Consumers can visit the Pennsylvania Insurance Department’s Mental Health Parity webpage for additional information and resources.   
Consumers seeking a mental health service can follow the steps below to determine if their plan covers the services they are seeking:   

  1. Plan Documents: Review your plan documents to determine if you have mental health or substance use disorder coverage. If you have any questions about your coverage, you can also contact your insurer directly.   
  2. Select a Participating Provider: Your insurer may require you seek services from an in-network provider. There are online provider directories, but you may also contact your insurer directly to help you find a provider.   
  1. Prior Authorization: Your insurer may require prior authorization before you receive services.  Work with your provider to submit the prior authorization to your insurer.  If you are unsure about what services require prior authorization, you may contact your insurer directly to learn more.   
  2. Drug Exception Process: You or your provider may request a drug exception from the insurer to cover a drug not otherwise covered under the plan’s formulary.
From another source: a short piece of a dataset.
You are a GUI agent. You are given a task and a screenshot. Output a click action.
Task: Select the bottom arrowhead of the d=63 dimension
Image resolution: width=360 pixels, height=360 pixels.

Health plans providing essential health benefits must have a process in place allowing the consumer or their prescribing physician to request and get access to clinically appropriate medication not covered by their health plan.   

Consumers who have been denied a mental health service can follow the below steps to appeal the denial. If life or health is at serious risk, there are options to expedite the process:

  1. Internal Appeal(s): If the insurer denies a prior authorization request or a submitted claim, review your service denial notice to determine the next step, which may include appealing with your insurer or managed care organization.    
  2. Request for Independent Review: After you receive an internal appeal denial, review your internal appeal denial to determine if you may request an external independent review directly through PID or through your insurer. PID’s External Review Process page offers additional details and the ability to submit your request online. 

Pennsylvania Insurance Department officials asked consumers and providers to contact the department if they think a health plan is not meeting parity requirements for mental health and substance use disorder coverage or if a consumer has questions about the benefits to which they are entitled.    

Consumers may contact the Pennsylvania Insurance Department Bureau of Consumer Services to file a complaint online or call 1-877-881-6388. The bureau is also available to assist with questions or complaints against an insurance company or an insurance producer (agent/broker).